Several years ago, I transitioned from working in the private sector, Dell, Sony, Harrah’s Casino and started working in education. It was an amazing journey of personal growth, frustration, challenges, and application. Most people I talk to assumed that there were frustrations and challenges in the transition because of their experiences working within K-12 or what they may have heard from other. Challenges associated with lots of bureaucracy, internally focused strategies, outdated systems and processes, unwillingness or slow to respond to change, limited funding, etc. Although some educational organizations may operate this way, what I found is that there are many talented folks that work in education, and like many organizations, they are constantly distracted by changes out of their control or unfunded mandates pushed down from law makers who don’t have a clue about how to operate a successful school.

When I took the job at this district with over 75,000 students and 11,000 full and part time workers, I came in with a strategic vision of how I wanted our organization to contribute to the district’s overall success. My leader, at the time, had a very different vision on how he thought the HR department should contribute. His focus was on fixing the problems and rightfully so. I totally understood because the HR department, judging from the outside and what was conveyed to me in several meetings, was a total wreck. Nothing was working, piles and piles of paperwork everywhere, people not smiling, no one trusting this group, interdepartmental silos, no one answering the phones, a variety of answers f the same question depending on who you talk to, people in the same roles executing differently leading to a lot of confusion for the customer, and the list goes on. I am leaving off quite a bit, but I just wanted to provide some detail to understand why my lofty vision was in such contrast to what my leader needed at the time.


So, getting back to application. What I have learned in the many years working with large corporate organizations, in order to get people to do the small things, you have to provide them with a BHAG. A Big Hairy Audacious Goal. Now we didn’t use audacious in manufacturing, but I think you can follow me. The BHAG is the one thing that gets people up, get them excited, inspired them to do extraordinary things, and pushed them to exceed your expectations. When we focus on the tactics, sometimes it can create the opposite feeling and that’s why we get what we get – no energy, low morale, high turnover, etc. Because no one wants to shovel, they want to ride the horse. Unfortunately, in some of these organizations, they don’t know that a horse even exists – they just know that they need to keep shoveling.

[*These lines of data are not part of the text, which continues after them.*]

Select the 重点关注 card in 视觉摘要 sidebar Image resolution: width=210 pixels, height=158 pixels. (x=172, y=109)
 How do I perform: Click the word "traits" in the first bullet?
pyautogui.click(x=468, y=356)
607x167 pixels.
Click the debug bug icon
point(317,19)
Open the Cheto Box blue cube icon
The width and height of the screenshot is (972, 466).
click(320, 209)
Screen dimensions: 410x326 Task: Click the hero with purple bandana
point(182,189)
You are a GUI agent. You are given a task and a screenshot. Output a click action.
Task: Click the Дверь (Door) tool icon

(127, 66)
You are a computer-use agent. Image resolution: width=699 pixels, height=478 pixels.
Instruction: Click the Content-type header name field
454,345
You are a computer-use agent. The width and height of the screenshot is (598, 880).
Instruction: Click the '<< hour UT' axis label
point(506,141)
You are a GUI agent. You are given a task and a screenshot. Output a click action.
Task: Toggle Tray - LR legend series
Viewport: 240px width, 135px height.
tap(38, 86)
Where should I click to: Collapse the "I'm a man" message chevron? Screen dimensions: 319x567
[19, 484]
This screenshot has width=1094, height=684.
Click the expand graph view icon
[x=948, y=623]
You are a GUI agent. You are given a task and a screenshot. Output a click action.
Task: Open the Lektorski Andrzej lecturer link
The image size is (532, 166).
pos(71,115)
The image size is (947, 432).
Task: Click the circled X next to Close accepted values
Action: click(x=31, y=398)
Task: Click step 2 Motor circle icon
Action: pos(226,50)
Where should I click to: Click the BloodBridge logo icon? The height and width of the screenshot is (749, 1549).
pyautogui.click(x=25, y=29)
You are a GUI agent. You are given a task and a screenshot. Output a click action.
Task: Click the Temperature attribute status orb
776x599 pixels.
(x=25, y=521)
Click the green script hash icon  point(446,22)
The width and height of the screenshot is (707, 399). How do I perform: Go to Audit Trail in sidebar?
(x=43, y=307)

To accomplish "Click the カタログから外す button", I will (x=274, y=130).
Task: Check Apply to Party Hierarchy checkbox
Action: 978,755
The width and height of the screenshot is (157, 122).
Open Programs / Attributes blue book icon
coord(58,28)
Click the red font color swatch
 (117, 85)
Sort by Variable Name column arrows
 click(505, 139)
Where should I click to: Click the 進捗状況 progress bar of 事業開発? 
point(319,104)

My BHAG for our organization was that our district would be a Talent Factory and we would have a Leadership Brand attracting the best talent available. Both of my visions came from articles written in the Harvard Business Review magazine years earlier. I remember reading these magazines all the time when working for Dell and seeing the things I was reading being performed exactly, like a script, within Dell’s organization. It was inspiring to work for an organization that was operating like what I was reading. We had great leaders, they knew their business, they knew the competition, they were charismatic, thoughtful, fearless, and very demanding. Damn, damn, damn, were they ever demanding. Sorry, strolling down memory lane.

After a couple of days on the job, I had my first “All Hands”! This is where I would bring in everyone in my organization for a 1.5 – 2-hour meeting to get them fired up about riding that “horse”. Not knowing this was their first “All-Hands” ever, unless you count convocation at the beginning of the school year when the entire district is invited to hear the superintendent rally the troops prior to the start of the school year, I assumed this was typical. I remember seeing my entire staff at the meeting sitting quietly waiting for me to speak. I was honored. I introduced myself, recognized a few team members, celebrated some good things happening within our group, and dived right into our BHAG. I was prepared, flowed so well, pulling in my experiences from all the great leaders I was exposed to at these awesome companies, my leadership team beaming with pride…I was on a roll. I felt like Michelangelo on steroids. Yes, it was beautiful.

After I was done, I asked if there were any questions. Crickets! Silence! Blank stares! Wow, nothing. I asked my leadership team after the meeting what had happened and they told me that it was the first time anyone at my level asked for their input in a big open meeting. Oh! Well, to make a long story short, over time I started getting a lot of feedback in these meetings, we improved our organization’s reputation, we realized our BHAG of becoming a Talent Factory, and created a strong Leadership Brand attracting some amazing talent. It was accomplished with an amazing HR team, district leadership team, and Board of Trustees!

There were a lot of learnings along the way and that’s why I am writing. I believe what we did in my district can be done in all districts. It took courage, grit, persistence, and a lot of great people. I know you also have great people but does your organization collectively have the courage, grit, and persistence to set a BHAG and then realize it?

I would like to start a Superintendent’s master mind group to discuss some of these articles written by Harvard Business Review and see how these would apply to our districts across the country. I don’t have the process or system to do it – I just need a few interested superintendents to start meeting with me virtually every month to discuss. I don’t know if this is something that is needed, but I am one that would like to change the perceptions about our public schools! Will you join me in creating a BHAG for our schools?


Fear is inevitable, but Courage is a choice.

We always have a choice, what will yours be today?